_Extrait_
┌────────

Arrêt du 15 juin 2005
Ire Cour de droit public

MM. les Juges Féraud, Président, Aemisegger et Reeb.
Greffier: M. Parmelin.

Association Sports Motorisés, 1920 Martigny,
Société à responsabilité limitée Sports Motorisés Martigny Sàrl, 1920
Martigny,
recourantes, représentées par Me Jacques Philippoz, avocat,

contre

Pro Natura - Ligue suisse pour la protection de la nature, 4000 Bâle,
WWF Suisse, Hohlstrasse 110, 8004 Zurich,
Benoît Dorsaz,
Pascal et Monique Dorsaz,
intimés, tous représentés par Me Raphaël Dallèves, avocat,
Commune de Martigny,
Administration communale, 1920 Martigny,
Conseil d'Etat du canton du Valais,
Palais du Gouvernement, 1950 Sion,
Tribunal cantonal du canton du Valais,
Cour de droit public, Palais de Justice,
avenue Mathieu-Schiner 1, 1950 Sion 2.

Modification partielle du plan d'affectation de zones et du règlement de
constructions et de zones de la commune de Martigny dans le secteur du
Verney,

recours de droit administratif contre l'arrêt du Tribunal cantonal du canton
du Valais du 10 septembre 2004.

Faits:

A.
La société à responsabilité limitée "Sports Motorisés Martigny Sàrl" est
propriétaire des parcelles nos 8477 et 8479 du cadastre de la commune de
Martigny, au lieu-dit "Le Verney". Ces parcelles de 35'404 mètres carrés
accueillent une piste de motocross aménagée en 1980 sur le site d'une
ancienne décharge à assainir et exploitée par l'Association Sports Motorisés
jusqu'en février 2002. Elles sont contiguës à la zone humide d'importance
régionale du Verney. Elles ont été classées en zone à aménager de protection
de la nature, dans le plan d'affectation des zones communal homologué le 24
avril 1996 par le Conseil d'Etat du canton du Valais, alors que la piste de
motocross devait prendre place sur la parcelle voisine n° 8475 classée en
zone d'intérêt général B. Selon le cahier des charges n° 19 annexé au
règlement communal de constructions et de zones (RCCZ), la zone de protection
de la nature du secteur du Verney nécessite l'établissement d'un plan
d'aménagement détaillé avec règlement de protection approprié pour l'ensemble
du secteur réglant les problèmes d'utilisation, de rapport à l'environnement
et de remise en état.
Le 20 août 2000, la Commune de Martigny a engagé une procédure de
modification partielle du plan d'affectation de zones dans le secteur du
Verney visant à classer les parcelles nos 8477 et 8479 en zone d'intérêt
général B pour assurer la pratique du motocross à son emplacement actuel; à
la demande du Service cantonal de l'aménagement du territoire, elle a
complété l'art. 132 RCCZ par l'adjonction d'une lettre e visant à affecter
les terrains classés en zone agricole protégée au sud de la zone de
protection de la nature du Verney en terrains de compensation écologique
considérés comme surface d'assolement. Ce projet, soumis à l'enquête publique
le 22 mars 2002, a notamment suscité les oppositions de Bernard Dorsaz, de
Pascal et Monique Dorsaz, ainsi que de Pro Natura - Ligue Suisse pour la
protection de la nature et du WWF Suisse, agissant par leurs sections
cantonales. Le 15 mai 2002, le Conseil communal de Martigny a rejeté les
oppositions. Par décision du 19 juin 2002, le Conseil général de Martigny a
adopté la modification partielle du plan d'affectation de zones et du
règlement communal de constructions et de zones.

└────────

_Consignes de l'exercice_
- A) Réécrivez l'extrait de l'arrêt du 15 juin 2005 depuis "Pro Natura - Ligue suisse pour la protection" jusqu'à "1950 Sion 2." inclus, en remplaçant "intimés" par "parties intimées".
- B) Selon l'arrêt du 15 juin 2005, en quelle année la piste de motocross a-t-elle été aménagée ?
- C) Poursuivez l'arrêt du 15 juin 2005 à partir de sa dernière phrase.

_Liste du matériel_
┌────────

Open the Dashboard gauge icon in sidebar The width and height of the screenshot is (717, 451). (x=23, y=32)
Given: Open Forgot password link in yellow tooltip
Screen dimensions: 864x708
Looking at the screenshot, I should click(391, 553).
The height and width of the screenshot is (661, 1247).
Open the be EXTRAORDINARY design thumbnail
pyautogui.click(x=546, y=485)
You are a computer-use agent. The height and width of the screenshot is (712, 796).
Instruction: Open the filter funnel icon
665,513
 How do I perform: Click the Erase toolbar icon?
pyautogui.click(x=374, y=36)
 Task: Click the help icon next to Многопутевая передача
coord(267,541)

└────────
┌────────

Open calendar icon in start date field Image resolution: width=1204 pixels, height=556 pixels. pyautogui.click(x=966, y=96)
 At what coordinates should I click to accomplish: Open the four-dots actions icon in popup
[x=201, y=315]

└────────
┌────────

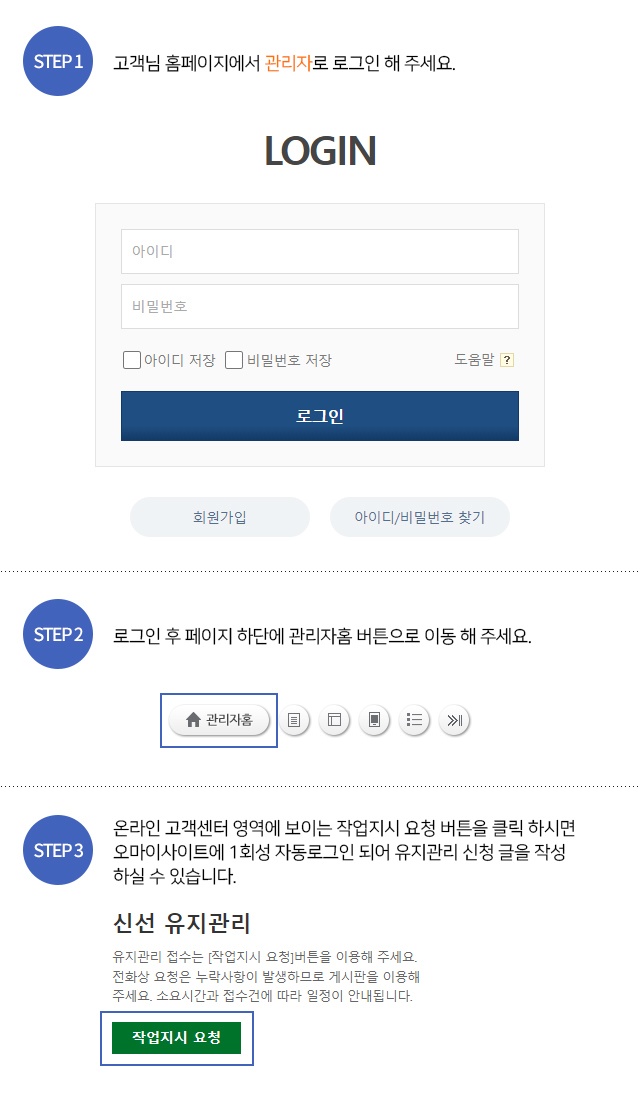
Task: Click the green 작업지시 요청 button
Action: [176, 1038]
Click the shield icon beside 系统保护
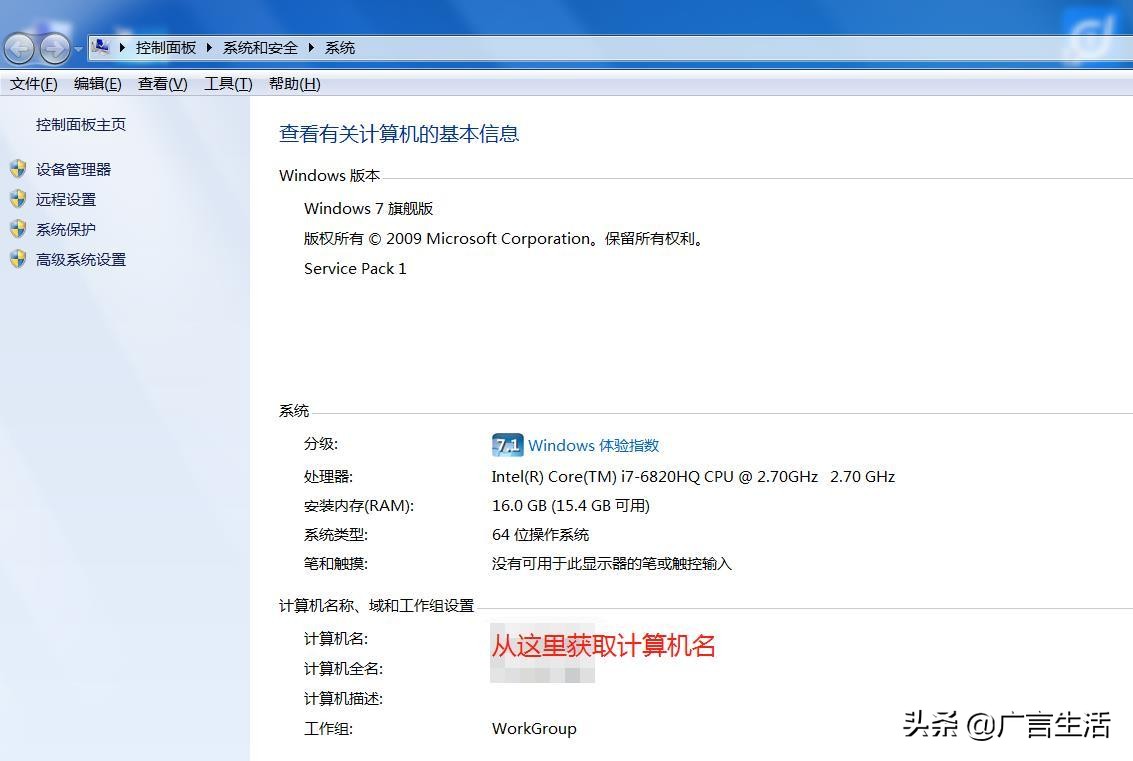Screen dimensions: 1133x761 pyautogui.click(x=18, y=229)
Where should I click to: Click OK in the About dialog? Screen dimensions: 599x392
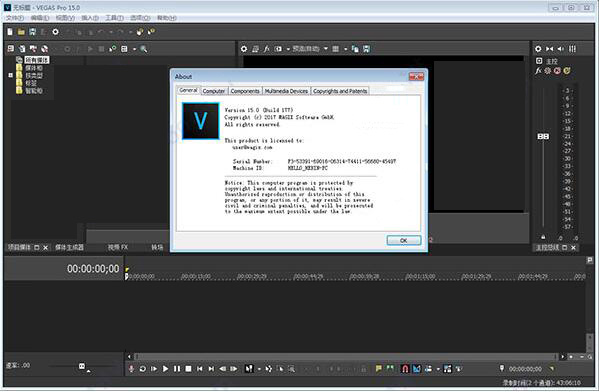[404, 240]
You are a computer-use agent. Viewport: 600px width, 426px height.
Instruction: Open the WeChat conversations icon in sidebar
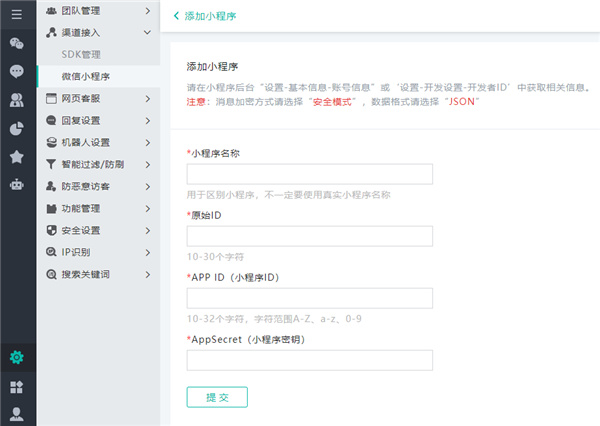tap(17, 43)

└────────

_Réponses par consigne_
- A)
Pro Natura - Ligue suisse pour la protection de la nature, 4000 Bâle,
WWF Suisse, Hohlstrasse 110, 8004 Zurich,
Benoît Dorsaz,
Pascal et Monique Dorsaz,
parties intimées, tous représentés par Me Raphaël Dallèves, avocat,
Commune de Martigny,
Administration communale, 1920 Martigny,
Conseil d'Etat du canton du Valais,
Palais du Gouvernement, 1950 Sion,
Tribunal cantonal du canton du Valais,
Cour de droit public, Palais de Justice,
avenue Mathieu-Schiner 1, 1950 Sion 2.

- B) En 1980.

- C)
Statuant le 11 février 2004, le Conseil d'Etat du canton du Valais a déclaré
irrecevable le recours formés par le WWF Suisse contre cette décision et
rejeté les recours des autres opposants. Par décision du même jour, il a
homologué les modifications partielles du plan d'affectation de zones et du
règlement de constructions et de zones, telles qu'approuvées par le Conseil
général de Martigny le 19 juin 2002.
Au terme d'un arrêt rendu le 10 septembre 2004 sur recours de Benoît Dorsaz,
de Pascal et Monique Dorsaz, du WWF Suisse et de Pro Natura- Ligue Suisse
pour la protection de la nature, la Cour de droit public du Tribunal cantonal
du canton du Valais (ci-après: le Tribunal cantonal ou la cour cantonale) a
annulé ces décisions et renvoyé l'affaire à la Commune de Martigny pour
qu'elle statue à nouveau, en prenant notamment en compte l'art. 18b de la loi
fédérale sur la protection de la nature et du paysage (LPN; RS 451), l'art.
14 de son ordonnance d'application (OPN; RS 451.1) et l'art. 47 de
l'ordonnance sur l'aménagement du territoire (OAT; RS 700.1). Elle a en outre
invité l'autorité communale à examiner si un rapport d'impact est nécessaire
à ce stade de la procédure selon l'art. 5 du règlement cantonal d'application
de l'ordonnance fédérale relative à l'étude de l'impact sur l'environnement
(RcOEIE). Elle a estimé par ailleurs que la Société Sports motorisés Sàrl ne
pouvait se prévaloir de l'art. 24c de la loi fédérale sur l'aménagement du
territoire (LAT; RS 700) pour prétendre obtenir une autorisation dérogatoire
et utiliser à nouveau la piste de motocross fermée en 2002 en raison du
classement des parcelles litigieuses en zone de protection de la nature.

B.
Agissant par la voie du recours de droit administratif, à titre principal, et
du recours de droit public, à titre subsidiaire, l'Association Sports
Motorisés et la Société Sports motorisés Sàrl demandent au Tribunal fédéral
d'annuler cet arrêt et de les mettre au bénéfice de l'art. 24c LAT, leur
permettant d'exploiter la piste de motocross sur les parcelles nos 8477 et
8479. Elles se plaignent d'une constatation inexacte et incomplète des faits
et d'une application erronée des art. 18b LPN et 24c LAT.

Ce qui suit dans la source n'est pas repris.